━━ DATA IN THIS EXERCISE ━━

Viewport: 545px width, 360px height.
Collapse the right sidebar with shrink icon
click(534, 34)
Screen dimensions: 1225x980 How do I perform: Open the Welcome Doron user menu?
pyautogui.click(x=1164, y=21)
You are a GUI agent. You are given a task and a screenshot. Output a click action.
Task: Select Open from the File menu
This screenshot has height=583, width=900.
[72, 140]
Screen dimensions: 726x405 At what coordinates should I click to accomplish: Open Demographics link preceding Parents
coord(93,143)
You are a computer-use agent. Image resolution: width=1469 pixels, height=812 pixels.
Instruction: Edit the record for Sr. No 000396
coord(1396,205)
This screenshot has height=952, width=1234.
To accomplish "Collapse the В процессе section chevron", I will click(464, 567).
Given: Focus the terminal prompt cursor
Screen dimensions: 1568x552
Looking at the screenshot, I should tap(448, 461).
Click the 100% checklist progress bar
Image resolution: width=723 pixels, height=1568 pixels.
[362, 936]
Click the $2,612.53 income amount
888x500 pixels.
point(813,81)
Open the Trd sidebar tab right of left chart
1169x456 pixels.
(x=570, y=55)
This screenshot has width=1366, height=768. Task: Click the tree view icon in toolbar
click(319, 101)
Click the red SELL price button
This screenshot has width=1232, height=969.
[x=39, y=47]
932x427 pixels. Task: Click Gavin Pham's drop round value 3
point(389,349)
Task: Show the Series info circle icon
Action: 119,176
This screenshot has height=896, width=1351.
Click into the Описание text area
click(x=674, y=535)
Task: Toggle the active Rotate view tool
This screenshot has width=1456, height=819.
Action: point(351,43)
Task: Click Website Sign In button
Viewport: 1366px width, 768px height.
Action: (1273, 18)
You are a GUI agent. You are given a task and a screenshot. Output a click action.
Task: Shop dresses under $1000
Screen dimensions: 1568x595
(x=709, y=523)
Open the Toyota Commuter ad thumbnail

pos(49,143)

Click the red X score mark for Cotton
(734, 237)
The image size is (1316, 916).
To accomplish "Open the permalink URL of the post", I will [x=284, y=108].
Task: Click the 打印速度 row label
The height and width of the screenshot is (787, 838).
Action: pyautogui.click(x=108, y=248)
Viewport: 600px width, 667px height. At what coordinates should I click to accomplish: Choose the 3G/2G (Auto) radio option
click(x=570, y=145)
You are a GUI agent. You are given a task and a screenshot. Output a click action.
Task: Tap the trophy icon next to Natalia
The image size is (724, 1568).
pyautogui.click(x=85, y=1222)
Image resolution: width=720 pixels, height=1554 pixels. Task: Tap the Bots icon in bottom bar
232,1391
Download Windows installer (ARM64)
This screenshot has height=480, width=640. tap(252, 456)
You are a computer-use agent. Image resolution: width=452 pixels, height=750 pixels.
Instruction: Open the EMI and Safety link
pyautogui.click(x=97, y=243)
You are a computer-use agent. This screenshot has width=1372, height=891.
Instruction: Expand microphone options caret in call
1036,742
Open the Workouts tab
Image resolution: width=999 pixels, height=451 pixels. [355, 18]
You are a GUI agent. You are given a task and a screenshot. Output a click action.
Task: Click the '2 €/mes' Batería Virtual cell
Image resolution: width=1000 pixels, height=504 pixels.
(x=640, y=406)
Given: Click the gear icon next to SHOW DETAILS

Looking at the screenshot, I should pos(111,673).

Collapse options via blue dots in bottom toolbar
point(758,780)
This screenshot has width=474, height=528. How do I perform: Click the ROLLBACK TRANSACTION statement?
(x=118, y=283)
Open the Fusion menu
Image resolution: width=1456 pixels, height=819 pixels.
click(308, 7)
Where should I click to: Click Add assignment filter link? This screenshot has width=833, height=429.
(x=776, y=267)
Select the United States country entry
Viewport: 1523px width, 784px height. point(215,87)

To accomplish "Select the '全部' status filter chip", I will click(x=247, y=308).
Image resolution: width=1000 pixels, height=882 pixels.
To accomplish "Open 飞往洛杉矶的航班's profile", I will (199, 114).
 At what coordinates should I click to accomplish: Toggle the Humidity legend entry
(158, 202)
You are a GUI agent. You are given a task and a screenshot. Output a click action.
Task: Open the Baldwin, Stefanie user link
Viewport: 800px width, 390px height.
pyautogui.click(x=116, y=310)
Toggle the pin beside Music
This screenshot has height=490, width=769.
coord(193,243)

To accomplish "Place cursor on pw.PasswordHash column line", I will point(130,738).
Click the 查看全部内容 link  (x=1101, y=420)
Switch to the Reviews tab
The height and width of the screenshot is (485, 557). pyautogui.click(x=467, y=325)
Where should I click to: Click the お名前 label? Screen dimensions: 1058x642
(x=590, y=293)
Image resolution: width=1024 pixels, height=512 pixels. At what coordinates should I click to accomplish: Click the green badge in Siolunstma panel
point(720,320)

━━━

> [GIVEN INSTRUCTION] Put every line of the listing into a numbered list, leaving out the blank lines.

> [WORKED SOLUTION]
1. Viewport: 545px width, 360px height.
2. Collapse the right sidebar with shrink icon
3. click(534, 34)
4. Screen dimensions: 1225x980 How do I perform: Open the Welcome Doron user menu?
5. pyautogui.click(x=1164, y=21)
6. You are a GUI agent. You are given a task and a screenshot. Output a click action.
7. Task: Select Open from the File menu
8. This screenshot has height=583, width=900.
9. [72, 140]
10. Screen dimensions: 726x405 At what coordinates should I click to accomplish: Open Demographics link preceding Parents
11. coord(93,143)
12. You are a computer-use agent. Image resolution: width=1469 pixels, height=812 pixels.
13. Instruction: Edit the record for Sr. No 000396
14. coord(1396,205)
15. This screenshot has height=952, width=1234.
16. To accomplish "Collapse the В процессе section chevron", I will click(464, 567).
17. Given: Focus the terminal prompt cursor
18. Screen dimensions: 1568x552
19. Looking at the screenshot, I should tap(448, 461).
20. Click the 100% checklist progress bar
21. Image resolution: width=723 pixels, height=1568 pixels.
22. [362, 936]
23. Click the $2,612.53 income amount
24. 888x500 pixels.
25. point(813,81)
26. Open the Trd sidebar tab right of left chart
27. 1169x456 pixels.
28. (x=570, y=55)
29. This screenshot has width=1366, height=768. Task: Click the tree view icon in toolbar
30. click(319, 101)
31. Click the red SELL price button
32. This screenshot has width=1232, height=969.
33. [x=39, y=47]
34. 932x427 pixels. Task: Click Gavin Pham's drop round value 3
35. point(389,349)
36. Task: Show the Series info circle icon
37. Action: 119,176
38. This screenshot has height=896, width=1351.
39. Click into the Описание text area
40. click(x=674, y=535)
41. Task: Toggle the active Rotate view tool
42. This screenshot has width=1456, height=819.
43. Action: point(351,43)
44. Task: Click Website Sign In button
45. Viewport: 1366px width, 768px height.
46. Action: (1273, 18)
47. You are a GUI agent. You are given a task and a screenshot. Output a click action.
48. Task: Shop dresses under $1000
49. Screen dimensions: 1568x595
50. (x=709, y=523)
51. Open the Toyota Commuter ad thumbnail
52. pos(49,143)
53. Click the red X score mark for Cotton
54. (734, 237)
55. The image size is (1316, 916).
56. To accomplish "Open the permalink URL of the post", I will [x=284, y=108].
57. Task: Click the 打印速度 row label
58. The height and width of the screenshot is (787, 838).
59. Action: pyautogui.click(x=108, y=248)
60. Viewport: 600px width, 667px height. At what coordinates should I click to accomplish: Choose the 3G/2G (Auto) radio option
61. click(x=570, y=145)
62. You are a GUI agent. You are given a task and a screenshot. Output a click action.
63. Task: Tap the trophy icon next to Natalia
64. The image size is (724, 1568).
65. pyautogui.click(x=85, y=1222)
66. Image resolution: width=720 pixels, height=1554 pixels. Task: Tap the Bots icon in bottom bar
67. 232,1391
68. Download Windows installer (ARM64)
69. This screenshot has height=480, width=640. tap(252, 456)
70. You are a computer-use agent. Image resolution: width=452 pixels, height=750 pixels.
71. Instruction: Open the EMI and Safety link
72. pyautogui.click(x=97, y=243)
73. You are a computer-use agent. This screenshot has width=1372, height=891.
74. Instruction: Expand microphone options caret in call
75. 1036,742
76. Open the Workouts tab
77. Image resolution: width=999 pixels, height=451 pixels. [355, 18]
78. You are a GUI agent. You are given a task and a screenshot. Output a click action.
79. Task: Click the '2 €/mes' Batería Virtual cell
80. Image resolution: width=1000 pixels, height=504 pixels.
81. (x=640, y=406)
82. Given: Click the gear icon next to SHOW DETAILS
83. Looking at the screenshot, I should pos(111,673).
84. Collapse options via blue dots in bottom toolbar
85. point(758,780)
86. This screenshot has width=474, height=528. How do I perform: Click the ROLLBACK TRANSACTION statement?
87. (x=118, y=283)
88. Open the Fusion menu
89. Image resolution: width=1456 pixels, height=819 pixels.
90. click(308, 7)
91. Where should I click to: Click Add assignment filter link? This screenshot has width=833, height=429.
92. (x=776, y=267)
93. Select the United States country entry
94. Viewport: 1523px width, 784px height. point(215,87)
95. To accomplish "Select the '全部' status filter chip", I will click(x=247, y=308).
96. Image resolution: width=1000 pixels, height=882 pixels.
97. To accomplish "Open 飞往洛杉矶的航班's profile", I will (199, 114).
98.  At what coordinates should I click to accomplish: Toggle the Humidity legend entry
99. (158, 202)
100. You are a GUI agent. You are given a task and a screenshot. Output a click action.
101. Task: Open the Baldwin, Stefanie user link
102. Viewport: 800px width, 390px height.
103. pyautogui.click(x=116, y=310)
104. Toggle the pin beside Music
105. This screenshot has height=490, width=769.
106. coord(193,243)
107. To accomplish "Place cursor on pw.PasswordHash column line", I will point(130,738).
108. Click the 查看全部内容 link  (x=1101, y=420)
109. Switch to the Reviews tab
110. The height and width of the screenshot is (485, 557). pyautogui.click(x=467, y=325)
111. Where should I click to: Click the お名前 label? Screen dimensions: 1058x642
112. (x=590, y=293)
113. Image resolution: width=1024 pixels, height=512 pixels. At what coordinates should I click to accomplish: Click the green badge in Siolunstma panel
114. point(720,320)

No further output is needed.